Newer versions of GHC have type-level numbers built in, which should be more efficient than ones you roll yourself using Peano arithmetic. You can use them by enabling DataKinds. As a bonus, you'd also get some nice syntax:

factorials :: [Mod Int 20]

Whether this is efficient or not depends on how you implement the Mod type. In the most general case, you probably want to just mod after every arithmetic operation. Unless you're in a hot loop where saving a handful of instructions matters, this should be fine. (And inside the hot loop, it's probably better to be explicit about when you mod anyhow.)
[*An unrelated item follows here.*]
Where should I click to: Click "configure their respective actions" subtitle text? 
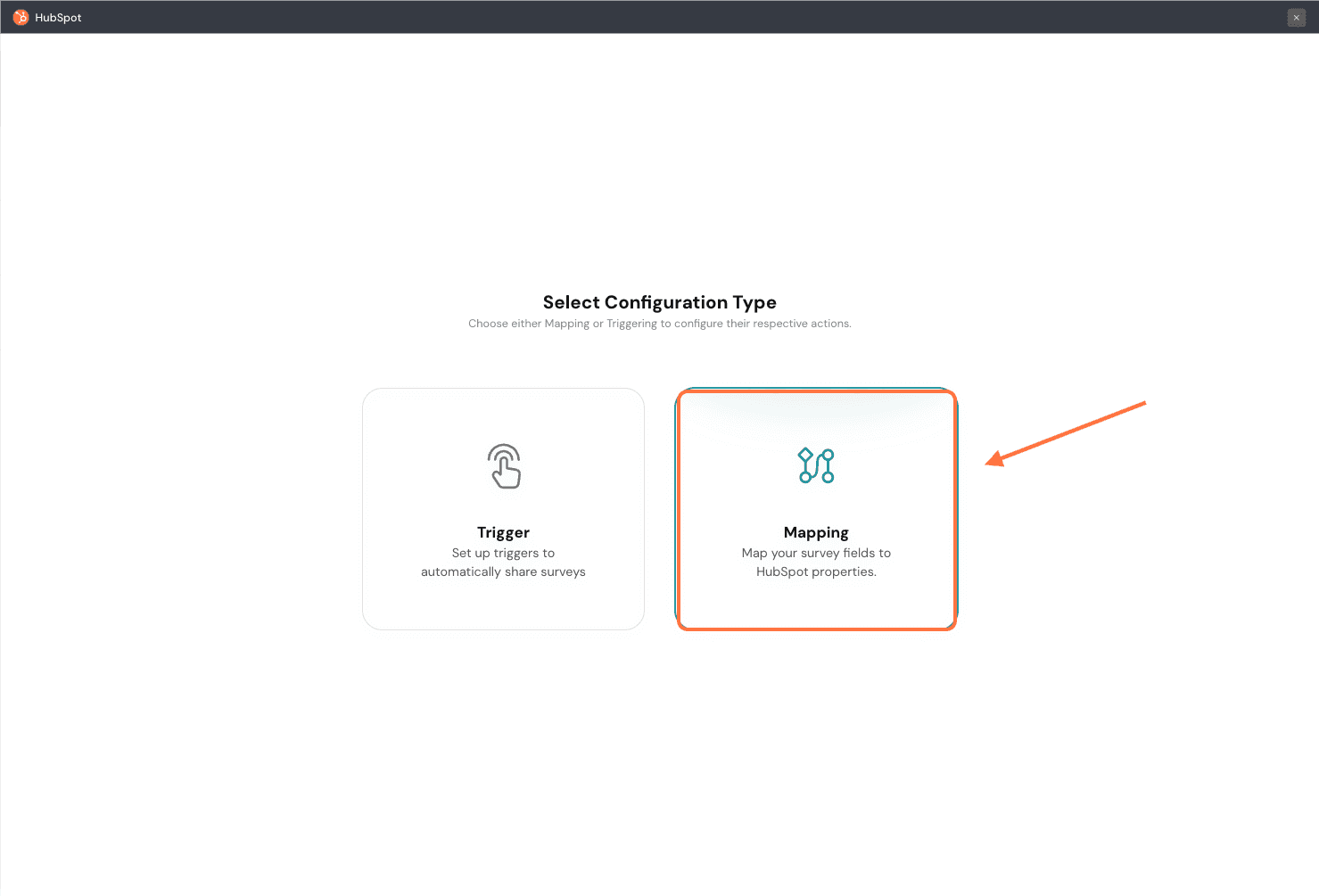[763, 324]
I actually implemented this type in a library on Hackage: modular-arithmetic. It has a test suite but no benchmarks so I can't vouch for the absolute performance, but it's not doing anything that should be slow and it was fast enough for my purposes. (Which, admittedly, involved small moduli.) If you try it and run into performance issues, I'd love to hear about them so I can try to fix them.

4
votes

Here is some working code using Data.Reflection:

{-# LANGUAGE Rank2Types #-}
{-# LANGUAGE FlexibleContexts #-}

import Data.Reflection
import Data.Proxy

data M a s = M a -- Note the phantom comes *after* the concrete

-- In `normalize` we're tying the knot to get the phantom types to align
-- note that reflect :: Reifies s a => forall proxy. proxy s -> a

normalize :: (Reifies s a, Integral a) => a -> M a s
normalize a = b where b = M (mod a (reflect b)) 

instance (Reifies s a, Integral a) => Num (M a s) where
  M a + M b = normalize (a + b)
  M a - M b = normalize (a - b)
  M a * M b = normalize (a * b)
  fromInteger n = normalize (fromInteger n)
  abs _     = error "abs not implemented"
  signum _  = error "sgn not implemented"
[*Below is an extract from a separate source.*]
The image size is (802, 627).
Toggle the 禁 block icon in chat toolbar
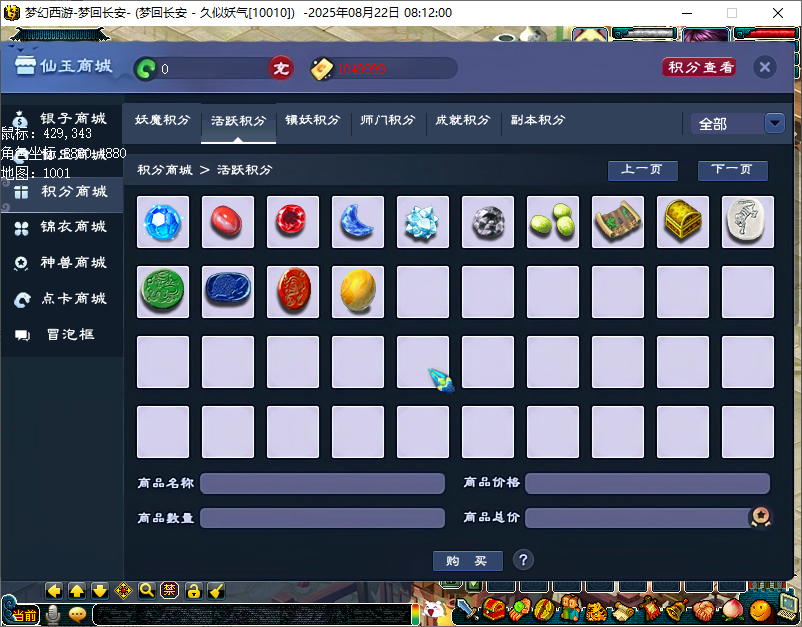[170, 591]
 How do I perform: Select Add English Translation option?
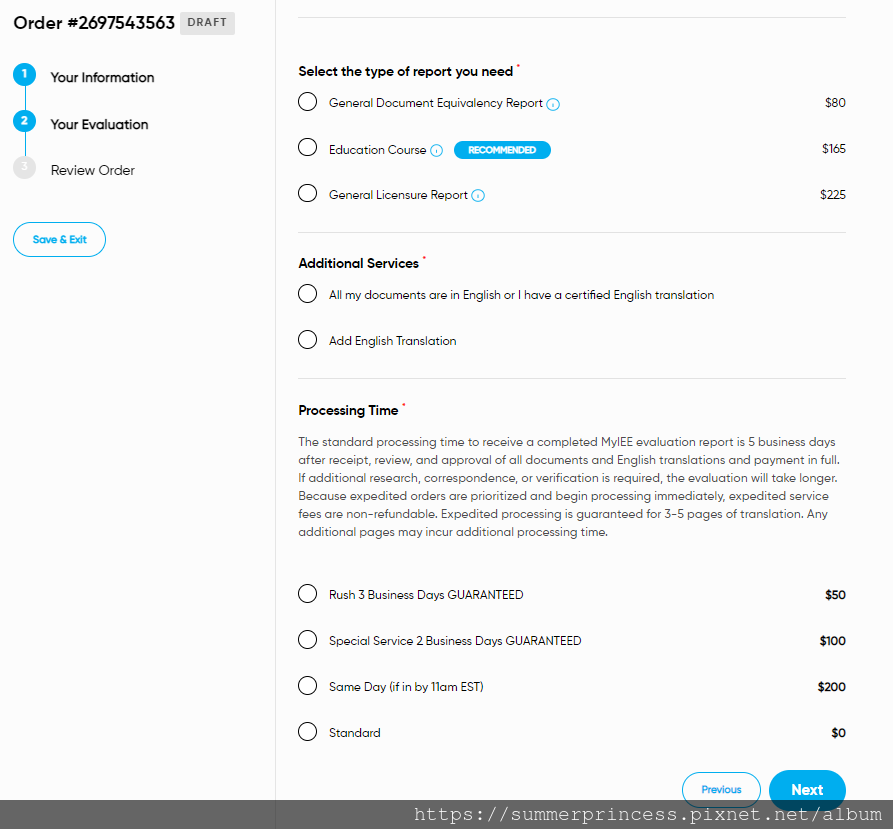tap(308, 339)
withModulus :: Integral a => a -> (forall s. Reifies s a => M a s) -> a
withModulus m ma = reify m (runM . asProxyOf ma)
  where asProxyOf :: f s -> Proxy s -> f s
        asProxyOf a _ = a

runM :: M a s -> a
runM (M a) = a

example :: (Reifies s a, Integral a) => M a s
example = normalize 3

example2 :: (Reifies s a, Integral a, Num (M a s)) => M a s
example2 = 3*3 + 5*5

mfactorial :: (Reifies s a, Integral a, Num (M a s)) => Int -> M a s
mfactorial n = product $ map fromIntegral [1..n]

test1 p n = withModulus p $ mfactorial n

madd :: (Reifies s Int, Num (M Int s)) => M Int s -> M Int s -> M Int s
madd a b = a + b

test2 :: Int -> Int -> Int -> Int
test2 p a b = withModulus p $ madd (fromIntegral a) (fromIntegral b)